As a people, we have been beaten down--for the last thirty years--the last seven particularly (Obama's election made a whole lot crystal clear).  The bucked eyes and screaming women.  The hatred.  The murders.  The hatred.  The heavy, heavy weight of the murders.  The screams.  The cracked streets.  The mothers.  The droning processions.

Where we had forgotten the lessons of history, most of us now have no doubt where we stand in America.  That accepted, what're our choices?

Do we give up?  Or do we adjust to do more than simply survive?  We must adjust.  We must stay with Love because Love coupled with the awareness that each of us is everything we ever want black people to be is our post-survivalist answer.  That's what I saw in the beige tile as I scanned the floor.  That's what I heard as the brother, Gerald was his name, said, "I want to start a support group for how more black men can practice talking more kindly to each other."  Love.
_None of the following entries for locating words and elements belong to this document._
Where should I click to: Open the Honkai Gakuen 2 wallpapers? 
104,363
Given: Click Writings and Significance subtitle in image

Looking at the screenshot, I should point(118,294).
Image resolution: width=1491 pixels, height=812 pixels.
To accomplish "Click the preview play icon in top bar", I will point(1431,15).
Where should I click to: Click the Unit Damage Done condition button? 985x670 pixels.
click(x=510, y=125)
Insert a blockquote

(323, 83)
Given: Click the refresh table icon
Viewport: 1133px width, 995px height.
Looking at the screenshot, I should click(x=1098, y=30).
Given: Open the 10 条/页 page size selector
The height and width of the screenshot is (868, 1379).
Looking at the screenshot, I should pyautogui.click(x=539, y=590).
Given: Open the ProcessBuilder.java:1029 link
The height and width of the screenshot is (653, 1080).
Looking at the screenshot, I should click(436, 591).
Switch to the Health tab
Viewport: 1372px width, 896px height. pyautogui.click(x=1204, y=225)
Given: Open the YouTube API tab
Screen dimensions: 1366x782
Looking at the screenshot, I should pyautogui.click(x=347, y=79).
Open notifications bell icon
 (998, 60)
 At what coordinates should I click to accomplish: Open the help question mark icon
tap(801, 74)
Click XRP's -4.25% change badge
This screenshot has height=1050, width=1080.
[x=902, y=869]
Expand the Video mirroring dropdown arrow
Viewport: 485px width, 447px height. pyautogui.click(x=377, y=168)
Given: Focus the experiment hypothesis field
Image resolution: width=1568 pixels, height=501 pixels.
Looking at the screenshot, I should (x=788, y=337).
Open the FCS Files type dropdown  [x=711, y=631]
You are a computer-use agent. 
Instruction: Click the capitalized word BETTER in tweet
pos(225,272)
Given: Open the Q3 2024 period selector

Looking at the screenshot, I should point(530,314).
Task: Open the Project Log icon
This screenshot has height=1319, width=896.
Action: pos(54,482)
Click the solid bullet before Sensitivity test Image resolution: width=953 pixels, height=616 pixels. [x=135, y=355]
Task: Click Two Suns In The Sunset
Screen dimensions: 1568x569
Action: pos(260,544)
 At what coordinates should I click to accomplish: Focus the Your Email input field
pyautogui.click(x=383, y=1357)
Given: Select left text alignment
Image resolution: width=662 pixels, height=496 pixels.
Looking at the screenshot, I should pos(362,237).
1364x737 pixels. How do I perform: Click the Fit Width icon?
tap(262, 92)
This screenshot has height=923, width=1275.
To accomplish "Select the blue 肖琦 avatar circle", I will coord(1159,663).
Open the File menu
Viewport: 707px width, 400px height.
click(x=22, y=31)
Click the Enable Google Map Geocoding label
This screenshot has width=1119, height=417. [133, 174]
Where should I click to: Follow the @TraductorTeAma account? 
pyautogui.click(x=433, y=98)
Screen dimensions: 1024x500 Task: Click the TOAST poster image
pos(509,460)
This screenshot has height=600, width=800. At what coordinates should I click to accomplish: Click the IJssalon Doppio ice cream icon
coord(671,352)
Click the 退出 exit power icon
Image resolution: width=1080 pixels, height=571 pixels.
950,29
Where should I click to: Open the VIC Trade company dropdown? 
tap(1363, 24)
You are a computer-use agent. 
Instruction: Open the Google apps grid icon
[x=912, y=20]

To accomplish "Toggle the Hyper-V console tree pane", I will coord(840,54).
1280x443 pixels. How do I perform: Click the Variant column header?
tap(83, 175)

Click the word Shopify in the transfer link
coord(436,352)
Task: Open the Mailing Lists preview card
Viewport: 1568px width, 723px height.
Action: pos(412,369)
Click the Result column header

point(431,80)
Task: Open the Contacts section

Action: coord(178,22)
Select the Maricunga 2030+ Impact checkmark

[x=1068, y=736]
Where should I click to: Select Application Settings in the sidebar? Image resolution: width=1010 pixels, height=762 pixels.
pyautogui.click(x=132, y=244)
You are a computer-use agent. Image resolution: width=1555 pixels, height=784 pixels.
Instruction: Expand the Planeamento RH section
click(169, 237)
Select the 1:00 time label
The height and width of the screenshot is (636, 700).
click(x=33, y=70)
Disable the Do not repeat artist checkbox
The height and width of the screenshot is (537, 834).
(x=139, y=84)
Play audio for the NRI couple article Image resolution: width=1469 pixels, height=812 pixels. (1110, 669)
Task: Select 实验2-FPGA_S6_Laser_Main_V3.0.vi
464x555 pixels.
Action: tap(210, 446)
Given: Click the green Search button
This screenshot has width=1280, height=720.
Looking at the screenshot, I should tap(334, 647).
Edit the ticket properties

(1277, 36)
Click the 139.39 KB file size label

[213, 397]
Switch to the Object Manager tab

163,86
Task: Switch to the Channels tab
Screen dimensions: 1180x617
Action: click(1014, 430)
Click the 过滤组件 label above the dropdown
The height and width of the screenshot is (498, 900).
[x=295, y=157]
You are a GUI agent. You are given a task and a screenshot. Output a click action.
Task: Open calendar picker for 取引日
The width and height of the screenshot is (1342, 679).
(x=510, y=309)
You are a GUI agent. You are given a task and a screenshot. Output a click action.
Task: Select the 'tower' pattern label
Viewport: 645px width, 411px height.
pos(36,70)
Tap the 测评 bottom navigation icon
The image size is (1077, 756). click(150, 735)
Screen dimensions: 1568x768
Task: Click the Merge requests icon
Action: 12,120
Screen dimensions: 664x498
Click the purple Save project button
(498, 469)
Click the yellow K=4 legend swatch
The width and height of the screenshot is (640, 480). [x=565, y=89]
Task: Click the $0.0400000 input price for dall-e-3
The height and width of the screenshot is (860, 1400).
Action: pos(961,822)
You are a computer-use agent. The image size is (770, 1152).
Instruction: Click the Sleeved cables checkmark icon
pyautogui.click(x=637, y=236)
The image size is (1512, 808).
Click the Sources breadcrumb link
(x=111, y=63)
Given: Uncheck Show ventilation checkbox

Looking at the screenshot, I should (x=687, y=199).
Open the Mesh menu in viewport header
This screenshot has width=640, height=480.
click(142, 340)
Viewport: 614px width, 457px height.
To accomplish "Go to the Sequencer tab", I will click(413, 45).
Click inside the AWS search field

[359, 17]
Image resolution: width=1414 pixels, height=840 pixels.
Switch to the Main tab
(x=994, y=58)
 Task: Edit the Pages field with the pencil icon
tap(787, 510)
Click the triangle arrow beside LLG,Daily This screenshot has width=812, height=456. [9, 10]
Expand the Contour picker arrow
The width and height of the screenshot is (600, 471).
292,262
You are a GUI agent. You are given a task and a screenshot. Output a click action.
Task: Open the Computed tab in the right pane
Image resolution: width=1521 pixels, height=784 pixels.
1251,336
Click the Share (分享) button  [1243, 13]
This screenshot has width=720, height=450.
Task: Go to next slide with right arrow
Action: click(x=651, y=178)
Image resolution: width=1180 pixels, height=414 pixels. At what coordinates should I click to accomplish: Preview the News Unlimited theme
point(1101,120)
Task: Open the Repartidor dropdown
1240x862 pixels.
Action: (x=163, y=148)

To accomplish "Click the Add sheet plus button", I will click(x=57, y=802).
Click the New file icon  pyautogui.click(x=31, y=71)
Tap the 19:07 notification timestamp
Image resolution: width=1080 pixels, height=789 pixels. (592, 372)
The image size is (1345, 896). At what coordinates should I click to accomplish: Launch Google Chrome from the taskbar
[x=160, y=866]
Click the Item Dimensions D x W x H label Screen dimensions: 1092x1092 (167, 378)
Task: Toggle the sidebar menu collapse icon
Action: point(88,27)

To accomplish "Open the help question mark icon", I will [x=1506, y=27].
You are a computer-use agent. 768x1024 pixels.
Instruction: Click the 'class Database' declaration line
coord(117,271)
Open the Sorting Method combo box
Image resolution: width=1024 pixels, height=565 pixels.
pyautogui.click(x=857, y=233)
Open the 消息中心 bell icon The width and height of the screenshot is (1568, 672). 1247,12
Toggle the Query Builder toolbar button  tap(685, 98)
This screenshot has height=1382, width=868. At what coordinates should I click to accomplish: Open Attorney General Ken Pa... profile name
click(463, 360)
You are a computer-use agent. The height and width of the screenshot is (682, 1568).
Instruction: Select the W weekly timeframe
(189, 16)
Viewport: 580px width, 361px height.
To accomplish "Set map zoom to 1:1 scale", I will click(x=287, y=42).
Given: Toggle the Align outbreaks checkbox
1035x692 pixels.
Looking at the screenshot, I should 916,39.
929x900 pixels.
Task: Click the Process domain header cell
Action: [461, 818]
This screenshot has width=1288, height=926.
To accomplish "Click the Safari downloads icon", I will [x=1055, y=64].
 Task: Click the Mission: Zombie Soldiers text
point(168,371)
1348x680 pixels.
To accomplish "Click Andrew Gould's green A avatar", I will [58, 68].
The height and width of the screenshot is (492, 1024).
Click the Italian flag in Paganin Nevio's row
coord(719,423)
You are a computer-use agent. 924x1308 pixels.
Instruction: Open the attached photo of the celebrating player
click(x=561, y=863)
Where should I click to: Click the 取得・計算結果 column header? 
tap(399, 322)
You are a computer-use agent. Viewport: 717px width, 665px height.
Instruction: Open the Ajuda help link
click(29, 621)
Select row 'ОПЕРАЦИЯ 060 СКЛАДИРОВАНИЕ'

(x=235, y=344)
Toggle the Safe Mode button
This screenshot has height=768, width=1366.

Today's my brother, Kofi's birthday.  I remember my older brother, Toure', just before he was killed, telephoned our little brother, Kofi, to apologize to him for fussing at him for not going to the grocery store.  Toure' explained to me and Mama, "I admitted to Kofi, 'How can I say I love black people when I don't even speak to my dear brother with respect?'" Toure' lived a sincere love for black people.  I want to be like him.  I want to survive and win without constantly checking for my shadow.   I want to be willing to apologize for the shadow in me--and then do something better.